„Daß dies zu etwas Gutem führt, kann niemand sich vorstellen“
Die dystopischen Zukünfte der Reproduktionsmedizin und der Aufstieg der Bioethik
Keywords:
Reproduktionsmedizin, Zukunft, Reproduktion, Bioethik, Biopolitik, Biomacht, Socio-technical ImaginariesAbstract
Fortschritte auf dem Terrain der Gen- und Reproduktionstechnologien werden regelmäßig von öffentlichen Deutungskämpfen flankiert, in denen Zukunftsbezüge in Gestalt technologischer Utopien und Dystopien Konjunktur haben – vom Unsterblichkeitsversprechen auf der einen bis zum Untergang der Menschheit auf der anderen Seite. Prototypisch zeigten sich solche Zukunftsvisionen in den im Beitrag untersuchten Debatten um die Reproduktionstechnologie der In-vitro-Fertilisation (IVF), die in den 1980er Jahren in den Printmedien in der BRD geführt wurden. Mittels qualitativer Inhaltsanalyse wurden eine Reihe privilegierter Gegenstände identifiziert, an denen die Konstruktion dieser polarisierten Zukünfte ansetzte. Herausgearbeitet wurde zudem, mithilfe welcher Narrative, Metaphern und literarischen Referenzen die – vor allem dystopischen – Zukunftsszenarien produziert wurden. Darüber hinaus zeigt der Beitrag, welche Konsequenzen diese „gegenwärtigen Zukünfte“ hatten, wie sie also die „zukünftige Gegenwart“ geprägt haben.
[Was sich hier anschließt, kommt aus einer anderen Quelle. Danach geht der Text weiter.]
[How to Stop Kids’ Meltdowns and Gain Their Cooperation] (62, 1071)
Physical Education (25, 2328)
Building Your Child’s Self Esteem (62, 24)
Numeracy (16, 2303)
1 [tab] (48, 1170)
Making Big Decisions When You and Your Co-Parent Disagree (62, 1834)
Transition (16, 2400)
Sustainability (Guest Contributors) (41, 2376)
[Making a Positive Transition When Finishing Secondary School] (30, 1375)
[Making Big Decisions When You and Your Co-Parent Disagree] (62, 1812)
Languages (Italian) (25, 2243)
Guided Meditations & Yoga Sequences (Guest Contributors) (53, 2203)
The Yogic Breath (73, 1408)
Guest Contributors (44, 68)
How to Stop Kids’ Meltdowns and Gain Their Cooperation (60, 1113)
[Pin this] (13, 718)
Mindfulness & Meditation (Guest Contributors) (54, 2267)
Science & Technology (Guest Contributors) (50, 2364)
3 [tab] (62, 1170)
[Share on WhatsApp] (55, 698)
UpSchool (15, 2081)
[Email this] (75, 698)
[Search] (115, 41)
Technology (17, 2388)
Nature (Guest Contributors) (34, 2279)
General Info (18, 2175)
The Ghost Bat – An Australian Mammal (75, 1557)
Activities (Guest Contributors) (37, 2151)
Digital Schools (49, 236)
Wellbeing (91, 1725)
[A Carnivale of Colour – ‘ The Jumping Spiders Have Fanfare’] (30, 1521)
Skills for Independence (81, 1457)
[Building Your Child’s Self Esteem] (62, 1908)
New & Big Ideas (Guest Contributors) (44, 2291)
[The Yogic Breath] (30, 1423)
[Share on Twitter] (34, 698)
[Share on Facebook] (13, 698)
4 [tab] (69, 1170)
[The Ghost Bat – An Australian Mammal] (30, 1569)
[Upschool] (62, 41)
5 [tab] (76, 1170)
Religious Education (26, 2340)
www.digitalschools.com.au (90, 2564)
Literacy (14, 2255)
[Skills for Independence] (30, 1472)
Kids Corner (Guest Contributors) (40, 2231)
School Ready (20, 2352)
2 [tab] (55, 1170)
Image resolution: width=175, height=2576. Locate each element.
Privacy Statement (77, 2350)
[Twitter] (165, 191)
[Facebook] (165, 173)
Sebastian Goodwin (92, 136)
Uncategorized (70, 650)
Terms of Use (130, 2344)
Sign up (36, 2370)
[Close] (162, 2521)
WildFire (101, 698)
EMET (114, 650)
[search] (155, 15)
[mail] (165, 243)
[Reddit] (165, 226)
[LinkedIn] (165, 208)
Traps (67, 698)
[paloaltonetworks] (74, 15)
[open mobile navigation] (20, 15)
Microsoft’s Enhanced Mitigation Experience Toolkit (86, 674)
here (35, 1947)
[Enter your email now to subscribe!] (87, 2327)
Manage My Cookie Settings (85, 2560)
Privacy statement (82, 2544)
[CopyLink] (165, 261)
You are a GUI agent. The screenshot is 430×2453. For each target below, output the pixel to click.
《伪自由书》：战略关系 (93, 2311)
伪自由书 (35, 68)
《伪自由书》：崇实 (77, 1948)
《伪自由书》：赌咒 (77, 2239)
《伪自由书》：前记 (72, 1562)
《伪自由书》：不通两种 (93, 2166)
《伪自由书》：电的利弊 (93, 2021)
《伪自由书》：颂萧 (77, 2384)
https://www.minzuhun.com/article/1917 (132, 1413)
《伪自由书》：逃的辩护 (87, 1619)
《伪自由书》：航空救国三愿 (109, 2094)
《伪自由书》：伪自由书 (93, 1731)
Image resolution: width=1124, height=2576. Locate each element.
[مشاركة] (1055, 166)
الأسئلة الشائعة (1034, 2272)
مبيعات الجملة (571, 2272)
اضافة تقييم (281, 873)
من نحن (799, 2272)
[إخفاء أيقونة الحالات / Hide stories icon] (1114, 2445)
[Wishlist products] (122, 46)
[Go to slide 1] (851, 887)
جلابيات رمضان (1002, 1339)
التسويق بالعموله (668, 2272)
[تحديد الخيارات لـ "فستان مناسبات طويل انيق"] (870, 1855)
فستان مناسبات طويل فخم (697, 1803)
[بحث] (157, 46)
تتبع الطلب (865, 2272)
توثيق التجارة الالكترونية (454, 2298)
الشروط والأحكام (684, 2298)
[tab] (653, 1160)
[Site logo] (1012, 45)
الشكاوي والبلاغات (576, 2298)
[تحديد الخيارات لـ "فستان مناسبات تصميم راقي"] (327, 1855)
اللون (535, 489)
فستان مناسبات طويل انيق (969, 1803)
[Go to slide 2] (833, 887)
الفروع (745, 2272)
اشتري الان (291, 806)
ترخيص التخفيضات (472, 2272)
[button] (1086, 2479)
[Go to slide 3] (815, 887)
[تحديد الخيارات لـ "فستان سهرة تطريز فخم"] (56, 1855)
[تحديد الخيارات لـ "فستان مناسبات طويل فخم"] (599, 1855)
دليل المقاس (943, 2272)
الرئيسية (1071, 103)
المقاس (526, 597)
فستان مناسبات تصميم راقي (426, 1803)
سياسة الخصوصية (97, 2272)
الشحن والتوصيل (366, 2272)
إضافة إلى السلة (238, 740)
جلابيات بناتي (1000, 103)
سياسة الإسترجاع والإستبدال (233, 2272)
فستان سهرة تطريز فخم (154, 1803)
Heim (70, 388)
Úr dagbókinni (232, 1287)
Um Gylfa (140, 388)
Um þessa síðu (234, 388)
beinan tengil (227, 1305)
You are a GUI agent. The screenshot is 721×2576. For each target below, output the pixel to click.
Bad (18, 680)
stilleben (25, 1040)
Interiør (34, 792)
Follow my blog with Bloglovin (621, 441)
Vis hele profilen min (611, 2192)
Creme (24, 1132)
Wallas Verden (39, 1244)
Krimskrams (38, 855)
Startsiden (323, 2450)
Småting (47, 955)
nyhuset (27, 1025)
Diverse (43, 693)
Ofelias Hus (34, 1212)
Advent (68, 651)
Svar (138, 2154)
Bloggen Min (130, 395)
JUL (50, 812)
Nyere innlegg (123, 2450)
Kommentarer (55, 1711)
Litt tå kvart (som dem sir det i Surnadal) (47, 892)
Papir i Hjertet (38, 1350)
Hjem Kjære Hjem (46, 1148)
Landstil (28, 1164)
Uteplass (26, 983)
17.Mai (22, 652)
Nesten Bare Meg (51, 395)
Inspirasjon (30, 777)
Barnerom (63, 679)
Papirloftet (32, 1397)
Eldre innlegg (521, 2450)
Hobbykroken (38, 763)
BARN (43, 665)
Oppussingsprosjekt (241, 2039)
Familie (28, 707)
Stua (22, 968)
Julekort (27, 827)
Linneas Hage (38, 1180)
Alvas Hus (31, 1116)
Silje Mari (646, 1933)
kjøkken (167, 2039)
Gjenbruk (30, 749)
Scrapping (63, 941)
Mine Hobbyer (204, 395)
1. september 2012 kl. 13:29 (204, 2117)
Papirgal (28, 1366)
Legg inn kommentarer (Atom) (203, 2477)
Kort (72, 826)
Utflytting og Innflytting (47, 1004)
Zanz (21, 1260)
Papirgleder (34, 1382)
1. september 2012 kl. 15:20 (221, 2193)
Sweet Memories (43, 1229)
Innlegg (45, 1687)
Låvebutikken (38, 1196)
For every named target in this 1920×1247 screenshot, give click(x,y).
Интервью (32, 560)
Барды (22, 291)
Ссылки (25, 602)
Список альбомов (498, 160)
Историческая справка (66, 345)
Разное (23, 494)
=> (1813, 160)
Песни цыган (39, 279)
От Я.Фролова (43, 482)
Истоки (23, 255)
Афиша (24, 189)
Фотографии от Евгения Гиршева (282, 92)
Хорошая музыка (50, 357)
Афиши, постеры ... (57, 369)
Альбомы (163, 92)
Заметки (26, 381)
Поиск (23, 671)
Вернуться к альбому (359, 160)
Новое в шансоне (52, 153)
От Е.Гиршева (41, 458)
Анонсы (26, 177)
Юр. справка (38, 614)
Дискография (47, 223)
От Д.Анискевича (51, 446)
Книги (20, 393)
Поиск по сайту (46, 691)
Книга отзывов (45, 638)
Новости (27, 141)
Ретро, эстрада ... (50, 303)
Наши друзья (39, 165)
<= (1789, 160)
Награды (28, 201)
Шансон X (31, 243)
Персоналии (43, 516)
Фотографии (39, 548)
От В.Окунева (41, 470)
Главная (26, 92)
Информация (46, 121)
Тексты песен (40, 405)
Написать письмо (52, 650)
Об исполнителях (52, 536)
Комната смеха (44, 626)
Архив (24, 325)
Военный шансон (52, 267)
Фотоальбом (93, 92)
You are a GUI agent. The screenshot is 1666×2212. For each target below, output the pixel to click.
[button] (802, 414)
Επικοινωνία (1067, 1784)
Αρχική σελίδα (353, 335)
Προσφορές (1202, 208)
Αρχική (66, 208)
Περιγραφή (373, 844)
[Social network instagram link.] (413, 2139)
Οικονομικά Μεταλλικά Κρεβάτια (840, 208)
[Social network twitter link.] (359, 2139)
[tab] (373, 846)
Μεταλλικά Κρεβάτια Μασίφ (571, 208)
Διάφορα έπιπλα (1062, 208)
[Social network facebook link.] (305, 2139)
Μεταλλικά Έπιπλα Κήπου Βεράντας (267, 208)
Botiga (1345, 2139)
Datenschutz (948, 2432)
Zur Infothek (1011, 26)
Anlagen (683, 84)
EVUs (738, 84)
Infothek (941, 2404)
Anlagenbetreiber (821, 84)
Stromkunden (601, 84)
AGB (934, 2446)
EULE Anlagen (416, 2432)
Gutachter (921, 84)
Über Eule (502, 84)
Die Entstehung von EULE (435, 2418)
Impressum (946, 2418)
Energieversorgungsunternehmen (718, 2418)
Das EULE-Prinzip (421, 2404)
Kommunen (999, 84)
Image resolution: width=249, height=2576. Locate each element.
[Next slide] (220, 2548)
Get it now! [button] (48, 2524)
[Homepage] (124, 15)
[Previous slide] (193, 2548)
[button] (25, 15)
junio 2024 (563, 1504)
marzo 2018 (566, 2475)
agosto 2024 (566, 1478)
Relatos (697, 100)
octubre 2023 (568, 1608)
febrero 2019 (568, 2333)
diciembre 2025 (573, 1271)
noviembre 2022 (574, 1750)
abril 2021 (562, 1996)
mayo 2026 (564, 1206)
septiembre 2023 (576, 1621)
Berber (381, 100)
Aus dem Bündel rekonstruierbarer Folgen dieser Auseinandersetzungen wird vor allem eine Konsequenz herausgegriffen, die im Zusammenhang mit der weiteren Produktion und Zirkulation von Zukunftsszenarien zentral ist: Die Institutionalisierung einer professionellen Bioethik in der BRD. Als Reaktion auf die Verschränkung kultur- und kapitalismuskritischer Dystopien in den massenmedialen Debatten und auf eigenen Zukunftsszenarien zweiter und dritter Stufe fußend, etablierte sich diese Bioethik als von Politik, Medizin und Wissenschaft getragene Instanz der Entwicklung und Bewertung von Zukünften, die qua Rationalisierung dem unkontrollierten „Wuchern der Diskurse“ über die technologische Zukunft Einhalt gebieten sollte und zur Disziplinierung reproduktiver Zukünfte in den Debatten über die neuen Reproduktionstechnologien führte.